— Enunciado da tarefa —
No texto abaixo, quais ervas aparecem na lista de ervas para secar? Cite todas.

— Trecho do texto —
Adoro ser aluna de qualquer coisa. As aulas clássicas daquele tipo em que o sujeito que sabe muito discorre sobre um tema com propriedade na pós eram uma terapia. Ficar ali sentada só absorvendo conhecimento. As aulas de dança são o que preciso para estar viva, para não adoecer, e para um monte de outras coisas úteis e vivificantes. E chova ou faça sol, gripado ou são o professor tem de estar ali. Tem de gostar muito mesmo, por isso amo meu professores. Já me pediram e falaram (leigos totais em dança é claro) pra eu dar aulas de dança no espaço deles x ou y, mas como sou encanada só conseguiria pensar em algo do tipo se fizesse um curso de formação para professores e tirasse DRT. Ai, que preguiça! Não do preparo das aulas em si, que imaginar como seria é até empolgante, mas da responsabilidade enorme que isso envolve. Mais ou menos como ser mãe: As pessoas veem aquela coisa fofa e saltitante e acham uma graça, mas quem não tem filho não imagina o que é o backstage dessa produção. Como bailarina não vou me profissionalizar. Até já pensei sobre, mas acho que não nessas alturas... gosto mesmo é de ser aluna e me apresentar com responsabilidade, mas sem obrigação.

sábado, 4 de julho de 2009

É tempo...


É tempo de recordar quem sou, recomeçando onde parei, na redação sobre o balão de são João e da árvore de natal que caiu sobre o meu irmão. Sonhar vaticínios sobre as águas e outras coisas. Por que parei? Foi porque quis, mas agora quero outra vez. Também pintar a casa, abrir as janelas, caiar os muros. Lavar o chão da cozinha. Secar ervas: manjericão, hortelã, sete-sangrias, para cozinhar e também tomar banhos com elas. Revolver a terra dos vasos, cuidar bem de todas as plantinhas. Transplantar as mudas. Esquecer de deixar tudo arrumado, nunca deixar a casa impecável. Não tentar estar impecável. Estar descabelada ao menos aos domingos. Sorrir para desconhecidos. Dar a mão para alguém e sentir o calor da pele alheia. Abraçar, sentir cheiros. Retomar leituras. Ir a uma festa de casamento familiar e encantar um estranho. Perambular pela casa de madrugada seminua no escuro e espiar a lua da varanda por entre frestas de arranha-céus e pegar ela com as mãos. Acender tranquila o incenso de maçã verde e meditar com meus lobinhos. Caminhar à noite como os lobos. Afiar as garras. Correr perigo. Tomar chuva e arrepiar de frio. Cozinhar e encher a casa, o andar, o prédio e o quarteirão de um cheiro irresistível. Dançar com outras mulheres, dançar muito, em casa, sozinha, até o limite da exaustão. Preparar a roupa e dançar em público. Dançar com alma, com o vento, esquecer da vida enquanto o que mais se faz é viver nesse momento. Cozinhar uma sopa de letras, misturar travessões, pontos e vírgulas e preparar-se para criar um novo mundo em noites menstruadas. Deixar florescer a velha sábia, a jovem obscena e a menina malcriada. Adormecer em sonos de outono e acordar entre folhas douradas.

— Conjunto de dados —
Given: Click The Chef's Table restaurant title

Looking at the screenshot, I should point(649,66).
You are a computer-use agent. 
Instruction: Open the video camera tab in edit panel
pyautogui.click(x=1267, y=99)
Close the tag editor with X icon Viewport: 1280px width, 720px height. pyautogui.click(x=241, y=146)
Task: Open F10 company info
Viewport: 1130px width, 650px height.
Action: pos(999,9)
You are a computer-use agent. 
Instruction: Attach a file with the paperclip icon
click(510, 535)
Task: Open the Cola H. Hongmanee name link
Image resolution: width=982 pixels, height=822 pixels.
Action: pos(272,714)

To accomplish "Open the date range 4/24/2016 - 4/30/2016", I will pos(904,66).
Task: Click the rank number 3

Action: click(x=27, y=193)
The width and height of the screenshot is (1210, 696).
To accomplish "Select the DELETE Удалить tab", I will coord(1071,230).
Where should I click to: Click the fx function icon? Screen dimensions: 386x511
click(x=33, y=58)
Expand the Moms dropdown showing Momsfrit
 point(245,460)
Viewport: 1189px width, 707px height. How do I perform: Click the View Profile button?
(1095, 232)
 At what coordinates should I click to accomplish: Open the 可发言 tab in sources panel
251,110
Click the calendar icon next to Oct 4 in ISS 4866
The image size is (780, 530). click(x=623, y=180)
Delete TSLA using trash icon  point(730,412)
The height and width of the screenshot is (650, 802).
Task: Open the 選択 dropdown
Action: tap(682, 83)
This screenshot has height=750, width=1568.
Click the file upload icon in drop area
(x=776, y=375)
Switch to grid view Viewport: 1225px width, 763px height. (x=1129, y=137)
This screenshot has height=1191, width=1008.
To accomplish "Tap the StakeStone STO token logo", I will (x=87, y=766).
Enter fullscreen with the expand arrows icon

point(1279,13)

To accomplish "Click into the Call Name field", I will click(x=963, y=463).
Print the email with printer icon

— Resposta —
Manjericão, hortelã e sete-sangrias.